IDC also found that the market leader in the 3D printing space was 3D Systems. DDD owns roughly 18.5% of the global market. Investors are clearly bidding up DDD stock as they expect this international growth narrative to prop up DDD results into the foreseeable future.

But there are problems with that bull thesis, and those problems make DDD stock a sell into its second-quarter earnings report.

Problems With The 3D Systems Bull Thesis

The problems with the DDD bull thesis are two-fold.

One, despite robust 3D printing growth over the past several years, DDD has been a zero-growth story on the topline. 3D Systems was once a company that saw huge growth rates on its topline. Revenues surged 45% higher in 2013 to $513.4 million. Then they jumped 27% the next year to $653.7 million.

But growth since has been muted. Revenues only grew 2% in 2015, and then they actually fell 5% in 2016. They were up just 3% in the first quarter of 2017, and are expected to be up just 5% this full year.

Why? Competition. As the 3D printing space has matured, so has the competition. This is causing 3D Systems’ revenues to be flat over the past several years, despite robust marketplace growth.

And that competition isn’t expected to ease up anytime soon. William Blair analyst Brian Drab said in a late June note that 3D distributors were switching to competitors like HP Inc (NYSE:HPQ).

The second problem with the DDD bull thesis is that those big international growth numbers won’t last for very long.
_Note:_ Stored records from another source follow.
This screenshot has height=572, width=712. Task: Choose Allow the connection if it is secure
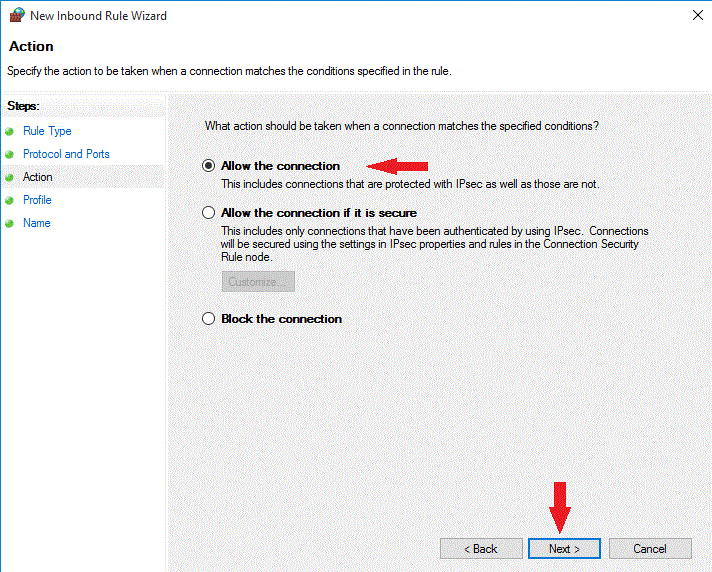(x=208, y=213)

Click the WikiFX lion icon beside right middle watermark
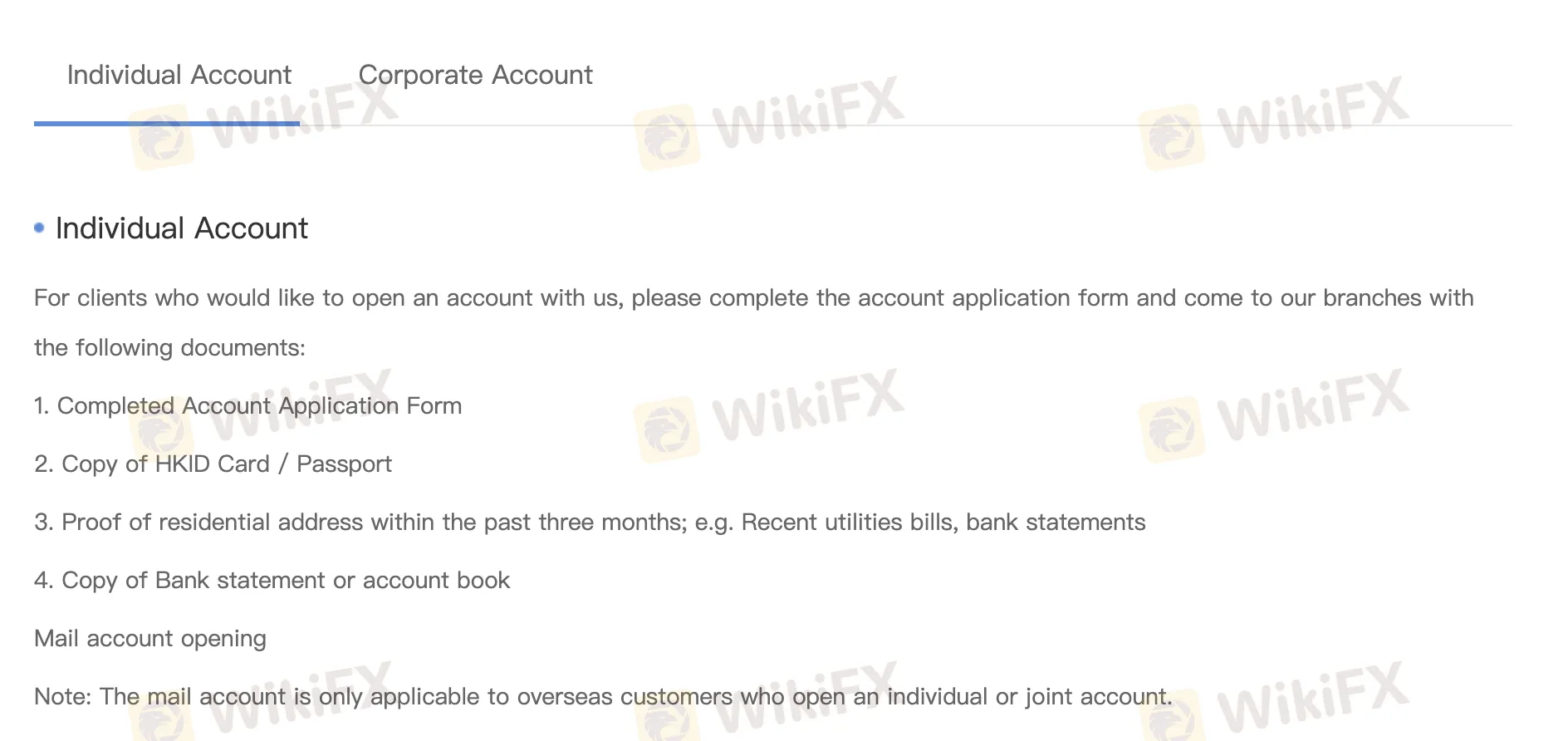(1174, 425)
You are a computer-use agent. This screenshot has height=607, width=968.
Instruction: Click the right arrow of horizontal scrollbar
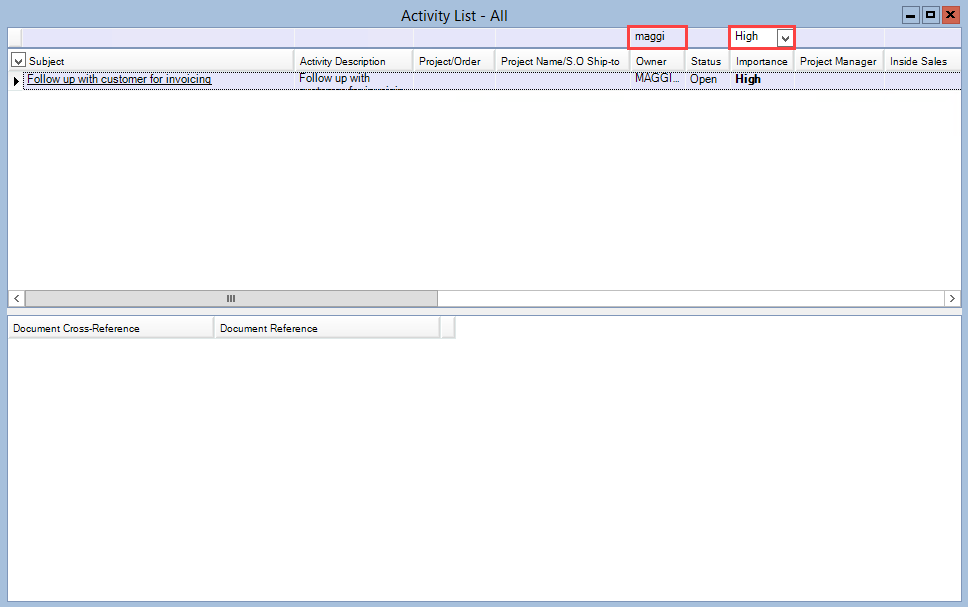tap(952, 298)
An interesting sub-heading in the IDC report is that 3D printer shipments in North America were actually down in 2016. In 2015, though, 3D printer shipments were up 20% in the U.S. That is a sharp and abrupt reversal.

The same thing will happen in the international market because, at the end of the day, not many people actually need 3D printers. What will happen then? The 30% global growth narrative will turn into a flat growth narrative, and the DDD bulls will quickly run for cover.

DDD Stock Is Over-Valued

Let’s talk valuation.

3D Systems recorded non-GAAP earnings per share of 46 cents in fiscal 2016. The midpoint of management’s guide calls for that to grow 15% to 53 cents in fiscal 2017. That seems like an aggressive target. Revenues are only expected to grow 5%, so there is lots of operating leverage baked into DDD management’s EPS guide for fiscal 2017.

Nonetheless, even if 3D Systems does hit 53 cents in fiscal 2017, that is growth of only 15% year-over-year. Meanwhile, DDD stock is trading at 36-times trailing non-GAAP earnings per share. That multiple represents a huge premium to growth.

In the longer run, earnings growth for DDD is expected to flatten out to 10% per year. A 36 times trailing earnings multiple is a 260% premium to that long-term growth projection.

Bottom Line on DDD Stock

The valuation is simply too rich, especially considering that earnings growth is being driven mostly by operating leverage. There are only so many costs that come out of the operating model.

Eventually, 3D Systems is going to have rely on topline growth to fuel earnings growth. But the topline growth narrative is a mid-single-digit growth narrative at best. Competitive concerns and potential market saturation imply that zero growth on the topline is far more likely.

Essentially, once 3D Systems maxes out the number of costs it can take out of its operating model, the earnings growth trajectory could flatten out to zero. But DDD stock is trading at 36-times trailing earnings despite the potential for zero earnings growth in the foreseeable future.

That makes the stock a sell.

As of this writing, Luke Lango did not hold a position in any of the aforementioned securities.